All the while, she told me her tale. The years she had spent alone, taking college classes while working at her dad's shop and a local pharmacy. She got her bachelor's and master's degrees in business management, with the intent of running her father’s shop one day. She dated around a bit, had a couple of boyfriends, but her heart had belonged to Luke, despite understanding that a relationship with him would be unlikely to be anything more than toxic.

“And I thought about you,” she confessed, looking up at me as we wandered. “Sometimes, I'd think about what would've happened if I had just let you kiss me. How different things could've been.”

“I thought about you too,” I said since we were in the mood for confessions. “A lot actually.”

She sighed. “I, um … I looked you up. A couple of times. Not … not much or anything, but … a couple.”

I turned my head abruptly, startled by this bit of information. Of course, I would've been able to find easier than she would've been. I hadn't had her full name while she had mine. I'd been in the military. I'd been in a handful of small-time news articles. But my mind raced, wondering what exactly she had found. What she knew.

“I read about the attack,” she said, lowering her eyes, like she was ashamed to admit it. “I knew you had been injured and discharged.”

I grunted in reply, those old wounds tearing open with the mention.

“Can I ask how you were injured?”

I cleared my throat loudly and lifted my hand to tap my ear. “IED blast made me deaf.”

“Oh, wow,” she uttered, her face falling. “Both ears or just …”

“Both,” I answered. “They told me that, um … my eardrums were likely more fragile due to ear infections or something as a kid, so they were more susceptible to damage.”

“Did you have a lot of ear infections?”

I huffed a bitter chuckle. “No, but my dad liked to use me as his punching bag, so …”

“Oh God, I'm so sorry. You had told me about that, and I forgot,” she said, berating herself. “I’m such a—”

“It's fine. That was a long time ago.”

She turned away and nodded. Her mood had shifted; she was pitying me, and I needed her to stop. I didn't want her pity. I just wanted to know her and, if she wanted to, for her to know me … even the bad parts.

“So, um”—I brushed my elbow against her shoulder—“when did you get back together with Luke?”

Her chest heaved with a deep breath, and immediately, I sensed I'd hit on something sensitive.

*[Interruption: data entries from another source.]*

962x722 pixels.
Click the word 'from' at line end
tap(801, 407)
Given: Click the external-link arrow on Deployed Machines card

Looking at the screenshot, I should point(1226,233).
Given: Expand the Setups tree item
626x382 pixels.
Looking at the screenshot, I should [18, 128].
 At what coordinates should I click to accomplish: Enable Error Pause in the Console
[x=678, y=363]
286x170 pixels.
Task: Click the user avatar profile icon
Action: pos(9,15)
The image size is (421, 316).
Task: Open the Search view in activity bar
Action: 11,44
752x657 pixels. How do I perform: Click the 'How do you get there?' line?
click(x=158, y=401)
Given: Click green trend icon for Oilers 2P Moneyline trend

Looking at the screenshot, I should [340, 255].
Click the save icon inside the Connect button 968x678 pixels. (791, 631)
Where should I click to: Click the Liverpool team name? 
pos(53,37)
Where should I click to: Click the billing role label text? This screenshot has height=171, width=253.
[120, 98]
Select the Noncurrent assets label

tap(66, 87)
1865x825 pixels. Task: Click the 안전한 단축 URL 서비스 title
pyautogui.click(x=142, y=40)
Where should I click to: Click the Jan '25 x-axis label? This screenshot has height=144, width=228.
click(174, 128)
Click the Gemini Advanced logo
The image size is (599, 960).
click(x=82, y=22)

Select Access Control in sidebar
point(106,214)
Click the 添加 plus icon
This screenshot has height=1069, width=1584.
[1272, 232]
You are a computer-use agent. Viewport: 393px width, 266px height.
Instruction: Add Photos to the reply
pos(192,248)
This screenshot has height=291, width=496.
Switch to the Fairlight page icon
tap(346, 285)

She raised her eyes to the Grimshawe House, just across the street from the Old Burying Point. She squinted her eyes in the late afternoon sun. It'd be setting soon. I needed to get her back to Charlie's place and get myself to work, but, fuck, I didn't want to leave this moment. Iwanted to live here forever, wrapped in a combination of cold and warmth that left me so wonderfully discombobulated.

“We got back together after he was in prison,” she admitted on a sigh, as if speaking the words aloud had been a relief.

“Prison?” I asked, startled as I turned from the ancient house.

Her weary gaze met mine. “Charlie really hasn't told you anything, huh?”

“Chuck …Charlie… and I are …” I lifted one shoulder. “Coworkers, I guess. We're friendly—friends, I mean. But we don't talk much.”